Action item »
Search the entries for the word "Launch". Copy every line that holds it.

Source records »
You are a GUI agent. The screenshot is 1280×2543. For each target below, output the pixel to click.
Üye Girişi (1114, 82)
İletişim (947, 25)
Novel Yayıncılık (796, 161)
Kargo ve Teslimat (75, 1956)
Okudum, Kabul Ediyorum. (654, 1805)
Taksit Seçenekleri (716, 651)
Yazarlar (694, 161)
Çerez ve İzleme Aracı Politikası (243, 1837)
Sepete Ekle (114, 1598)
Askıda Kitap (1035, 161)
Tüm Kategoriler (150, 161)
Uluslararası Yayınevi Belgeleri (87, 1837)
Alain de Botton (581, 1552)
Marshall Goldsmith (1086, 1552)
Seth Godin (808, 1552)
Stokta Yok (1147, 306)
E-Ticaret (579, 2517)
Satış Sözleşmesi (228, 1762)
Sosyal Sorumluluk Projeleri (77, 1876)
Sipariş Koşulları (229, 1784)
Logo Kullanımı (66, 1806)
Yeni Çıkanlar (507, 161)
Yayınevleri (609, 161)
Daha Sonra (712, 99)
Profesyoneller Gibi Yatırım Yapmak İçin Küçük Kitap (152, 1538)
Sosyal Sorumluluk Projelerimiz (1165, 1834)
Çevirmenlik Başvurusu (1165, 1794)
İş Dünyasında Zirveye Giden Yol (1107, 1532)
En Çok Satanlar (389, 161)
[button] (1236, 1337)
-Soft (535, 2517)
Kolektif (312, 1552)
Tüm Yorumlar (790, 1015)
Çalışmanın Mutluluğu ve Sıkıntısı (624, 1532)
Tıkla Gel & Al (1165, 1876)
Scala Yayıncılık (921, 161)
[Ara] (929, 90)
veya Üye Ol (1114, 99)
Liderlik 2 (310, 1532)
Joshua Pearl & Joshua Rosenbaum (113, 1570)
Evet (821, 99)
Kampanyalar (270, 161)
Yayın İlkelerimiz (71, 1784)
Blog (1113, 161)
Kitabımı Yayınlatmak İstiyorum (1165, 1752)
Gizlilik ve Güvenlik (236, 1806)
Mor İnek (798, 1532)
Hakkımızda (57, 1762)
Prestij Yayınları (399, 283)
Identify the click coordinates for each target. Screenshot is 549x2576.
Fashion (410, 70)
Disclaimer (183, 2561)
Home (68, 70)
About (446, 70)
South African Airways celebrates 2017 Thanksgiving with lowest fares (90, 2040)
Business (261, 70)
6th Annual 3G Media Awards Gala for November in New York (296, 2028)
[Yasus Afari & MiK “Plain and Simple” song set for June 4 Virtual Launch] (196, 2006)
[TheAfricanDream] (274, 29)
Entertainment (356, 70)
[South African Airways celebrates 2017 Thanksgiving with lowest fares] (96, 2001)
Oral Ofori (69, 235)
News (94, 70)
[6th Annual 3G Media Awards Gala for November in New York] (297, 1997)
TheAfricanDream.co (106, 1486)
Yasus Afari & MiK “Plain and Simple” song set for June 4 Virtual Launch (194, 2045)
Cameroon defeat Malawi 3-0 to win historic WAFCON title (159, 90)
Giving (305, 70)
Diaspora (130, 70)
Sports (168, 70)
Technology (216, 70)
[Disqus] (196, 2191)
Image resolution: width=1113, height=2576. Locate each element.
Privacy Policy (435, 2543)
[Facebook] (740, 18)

Response area »
[Yasus Afari & MiK “Plain and Simple” song set for June 4 Virtual Launch] (196, 2006)
Yasus Afari & MiK “Plain and Simple” song set for June 4 Virtual Launch (194, 2045)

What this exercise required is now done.